Most recent decent interior pics are of its 2016 agreed insurance valuation. Not a huge amount to write home about on the inside tbh; typical 80s grey plastic. First thing I ever get asked at a car show is "_does it still have the talking dash pal_" but the digital 'talking' dash that shall we say 'more senior' folks remember from the very earliest MG Maestros was discontinued as an option five years before MG Turbos were made.

Photos were taken in August 2016 on an overcast day, which was actually very good really because they weren't shadowy or too contrasty. Car was wearing Meguiar's Ultimate Liquid Wax, which I never fully got on with, because like most Meguiar's liquid sealants, the carrier always seem to leave a cloudy haze on the panels which needs detailer to clean off. Their paste waxes never have this problem however, and I've been a satisfied long time user of both #16 and #26

More pics so you young 'uns can revel in the 80s-ness and you not so young 'uns can, well, relive the 80s-ness:


----------



## dannyd21 (Sep 2, 2008)

This car is in amazing condition!! Only 30k miles too!! :doublesho:doublesho:doublesho


----------



## G51 NAV (Jan 14, 2007)

dannyd21 said:


> This car is in amazing condition!! Only 30k miles too!! :doublesho:doublesho:doublesho


Thanks Danny. Put on nearly another 100 miles since those photos though, so I've seen the clock read '30xxx' for the last time.


----------



## c16rkc (Apr 15, 2010)

Oh... Wow, wow, wow!

I don't visit here as frequently as I used to, but what a pleasure to stumble upon this Gem!!

I remember you from the Meguiars days John, back when I had the Daimler. NovalutionGSI from the Megs forum actually works at the same company as me now. I'm trying to remember the other members, I think there was a Howie (the chap with the Mazda) and a few other regulars.

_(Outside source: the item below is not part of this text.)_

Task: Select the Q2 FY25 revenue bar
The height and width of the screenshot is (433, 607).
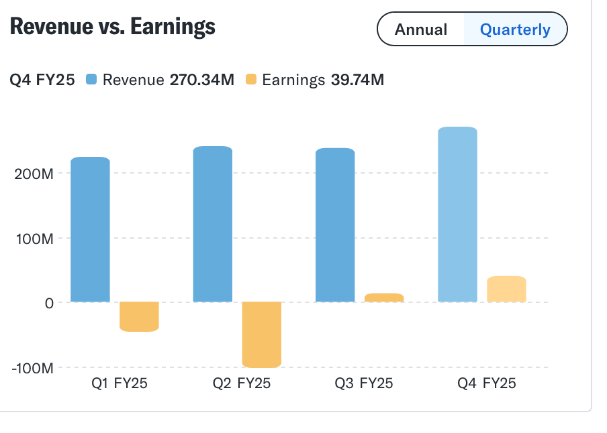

It was such a shame the Meguiars forum closed down, but this one is so much more popular.

Your car is looking stunning John, I cannot believe you still have it. Your work is a real testament to you and I take my hat off to your dedication and hard work!!!


----------



## Stoner (Jun 25, 2010)

You are right to be proud - a classic car in concours condition. Lovely. :buffer:


----------